Doc-to-Doc: Ankle Arthritis
Dr. Kenneth J. Hunt has recently joined Stanford as Assistant Professor of Orthopaedic Surgery. His areas of clinical specialty include: sports injuries of the foot and ankle, foot/ankle trauma (fractures), foot and ankle arthritis, deformity correction, and tendon disorders. To contact Dr. Hunt about speaking engagements, please send him an email. For patient referrals, contact the Referring Physician Concierge Service by phone at 866-742-4811, via fax at 650-320-9443, or send and email to referral@stanfordmed.org.
Millions of Americans have been diagnosed with ankle arthritis, a major cause of disability, pain, dysfunction, muscle deconditioning, and limb deformity. The effects of ankle arthritis can be physically and mentally disabling for patients. Advances in our understanding of ankle biomechanics, disease pathogenesis, and implant materials have led to improved treatment options and clinical outcomes. Early stages of ankle arthritis can often be successfully treated with diligent adherence to physical therapy protocols and intra-articular injections with corticosteroids and/or hyaluronic acid. When non-operative measures fail to improve conditions, the following surgical options are available:
Total ankle replacement (TAR) – Made popular in the
1970s, the majority of the early implants were unsuccessful,
leading to early failures and many salvage procedures. In recent
years, improvements in TAR implant design, material,
and instrumentation have led to improved surgical outcomes.

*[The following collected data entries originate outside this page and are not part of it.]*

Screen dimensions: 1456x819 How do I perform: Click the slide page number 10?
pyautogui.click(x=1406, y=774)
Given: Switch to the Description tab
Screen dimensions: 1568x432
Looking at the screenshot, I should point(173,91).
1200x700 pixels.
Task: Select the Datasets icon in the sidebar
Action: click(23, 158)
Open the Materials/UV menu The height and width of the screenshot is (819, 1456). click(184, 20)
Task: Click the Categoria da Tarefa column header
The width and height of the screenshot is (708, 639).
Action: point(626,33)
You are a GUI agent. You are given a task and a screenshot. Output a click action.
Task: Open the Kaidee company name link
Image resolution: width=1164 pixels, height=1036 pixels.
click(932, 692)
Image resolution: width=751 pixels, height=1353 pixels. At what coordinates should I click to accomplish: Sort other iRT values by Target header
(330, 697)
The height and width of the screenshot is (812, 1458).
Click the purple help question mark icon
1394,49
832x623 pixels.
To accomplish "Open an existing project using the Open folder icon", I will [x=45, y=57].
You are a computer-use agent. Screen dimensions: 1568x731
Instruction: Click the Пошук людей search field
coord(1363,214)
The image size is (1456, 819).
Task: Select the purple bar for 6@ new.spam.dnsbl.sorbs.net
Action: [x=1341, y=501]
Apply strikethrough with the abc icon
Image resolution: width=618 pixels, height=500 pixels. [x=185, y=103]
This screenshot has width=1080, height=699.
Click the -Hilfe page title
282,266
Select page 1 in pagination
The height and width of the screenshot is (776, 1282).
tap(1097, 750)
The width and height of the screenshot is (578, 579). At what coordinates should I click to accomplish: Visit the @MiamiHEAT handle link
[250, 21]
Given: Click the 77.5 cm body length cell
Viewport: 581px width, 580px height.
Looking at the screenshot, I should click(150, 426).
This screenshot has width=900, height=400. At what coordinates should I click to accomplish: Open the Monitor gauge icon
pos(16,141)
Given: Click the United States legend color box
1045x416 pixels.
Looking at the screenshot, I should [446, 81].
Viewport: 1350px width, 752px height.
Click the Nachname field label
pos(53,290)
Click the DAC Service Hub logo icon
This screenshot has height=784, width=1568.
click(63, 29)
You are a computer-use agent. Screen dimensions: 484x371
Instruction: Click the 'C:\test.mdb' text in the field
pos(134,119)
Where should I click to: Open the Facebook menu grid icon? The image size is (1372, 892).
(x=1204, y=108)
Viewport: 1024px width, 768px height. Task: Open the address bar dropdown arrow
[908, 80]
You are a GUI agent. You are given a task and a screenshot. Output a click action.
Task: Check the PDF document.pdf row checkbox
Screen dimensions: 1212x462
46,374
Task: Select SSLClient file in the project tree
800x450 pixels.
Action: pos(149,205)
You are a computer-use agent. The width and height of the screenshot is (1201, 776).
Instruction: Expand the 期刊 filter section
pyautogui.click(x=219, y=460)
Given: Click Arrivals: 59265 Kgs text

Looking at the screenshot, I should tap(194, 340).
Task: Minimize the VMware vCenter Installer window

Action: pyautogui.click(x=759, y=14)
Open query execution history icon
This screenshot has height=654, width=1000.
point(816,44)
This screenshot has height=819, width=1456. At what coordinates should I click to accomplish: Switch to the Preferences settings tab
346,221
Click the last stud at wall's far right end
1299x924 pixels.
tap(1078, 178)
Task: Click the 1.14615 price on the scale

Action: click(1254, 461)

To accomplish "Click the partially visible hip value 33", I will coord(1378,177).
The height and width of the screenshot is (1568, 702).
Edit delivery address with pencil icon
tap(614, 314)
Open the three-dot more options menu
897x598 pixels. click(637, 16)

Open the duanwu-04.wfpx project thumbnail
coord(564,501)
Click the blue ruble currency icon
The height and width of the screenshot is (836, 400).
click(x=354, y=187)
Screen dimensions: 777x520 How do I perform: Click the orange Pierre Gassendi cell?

TAR can result in a greater functional outcome than fusion because
motion is preserved in the ankle and the adjacent
joints in the foot. The ideal candidate for TAR is a non-obese,
non-smoking patient who is older than 50 years and who
does not engage in hard impact activities. Early results of currently
available TAR implants are promising and long term results
are continuously under investigation.
Ankle fusion – A highly successful procedure that can produce long-lasting pain relief and help restore ankle function. This procedure is for patients who are not candidates for TAR. In suitable patients, high union rates are achieved using an arthroscopic-assisted method which reduces soft tissue stripping and post-operative pain. For patients requiring ankle fusion in the presence of an associated infection or compromised soft tissues, ring fixators have resulted in successful ankle fusion with the added benefit of early weight bearing.
Ankle realignment procedure – An alternative treatment for younger, more active patients with whom fusion or TAR is not ideal. Tibial realignment osteotomies produce good clinical results with return to full activity in the majority of patients. Fusion or TAR can be successfully postponed with realignment surgery in patients with ankle malalignment and arthritis. Ankle arthritis is a common and potentially debilitating problem. While ankle fusion is the current standard definitive surgical treatment in most patients, we are finding very good early success with total ankle replacement in appropriately selected patients. Long term results of the latest generation of implants are highly anticipated. Our ultimate goal is allow patients relief from pain and disability with an optimal return to desired employment and recreational activities.